Apex worked with EHS Insight's customer service team to build the Hurt Rate metric directly into their company profile within the platform. Now, Conley can pull the Hurt Rate through EHS Insight's AI Copilot alongside incident data and work hours, and surface it in monthly leadership reports without manual calculation or spreadsheet reconciliation.
"We validated the numbers manually three or four times at the start," Conley said. "Once they came up consistently, we stopped double-checking. Now we use it for everything."
What's Next: Building a True One-Stop EHS Platform
Apex is treating 2026 as the year they complete their EHS Insight buildout. On the roadmap: audits and inspections for monthly, quarterly, and annual facility reviews; SDS and chemical management with QR-code scanning for digital job packs; employee training through the MARCOM partnership; API integration with HR to sync employee profiles; and sustainability reporting for Apex's ESG team.

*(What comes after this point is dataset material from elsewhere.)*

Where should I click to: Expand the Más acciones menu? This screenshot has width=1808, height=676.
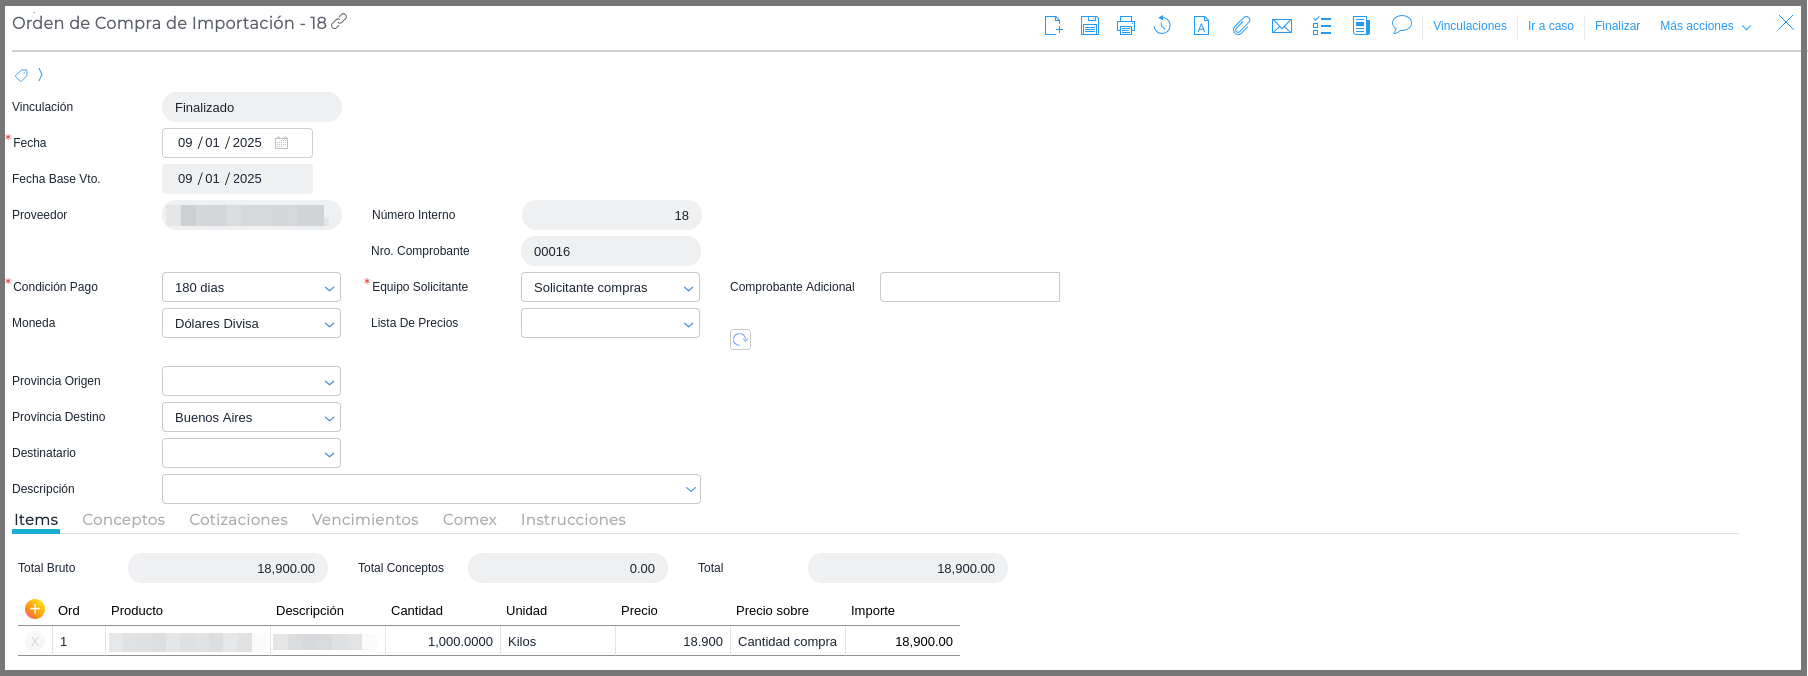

"Because it's flexible and easy to use, I can see our toolbox talks, our permit-to-work process — a lot of this becoming a one-stop shop for everything we do," Conley said.
The goal isn't to add more software to the stack. It's to remove everything else from it.
Key Takeaways
For EHS professionals evaluating software platforms:
- Implementation speed matters. Apex went from contract to live users in 4 months — driven by templates that were close to ready and a support team that moved quickly on customizations.
- Customization depth is a differentiator. The ability to build a first-of-its-kind ROCC reporting module gave Apex capabilities no competing vendor could offer.
- Ease of access drives reporting culture. When employees can submit observations from their phones in the field, reporting volume increases — and that's a leading indicator of a healthier safety program.
- AI-powered analytics change the conversation with leadership. Pulling a custom injury metric through AI Copilot and presenting it in monthly reports is a fundamentally different experience than manually building it in a spreadsheet.
Apex Energy is a U.S.-based energy company with operations and construction teams across the country. Jason Conley has been a safety professional for 18 years and joined Apex in 2022 as Director of Health and Safety.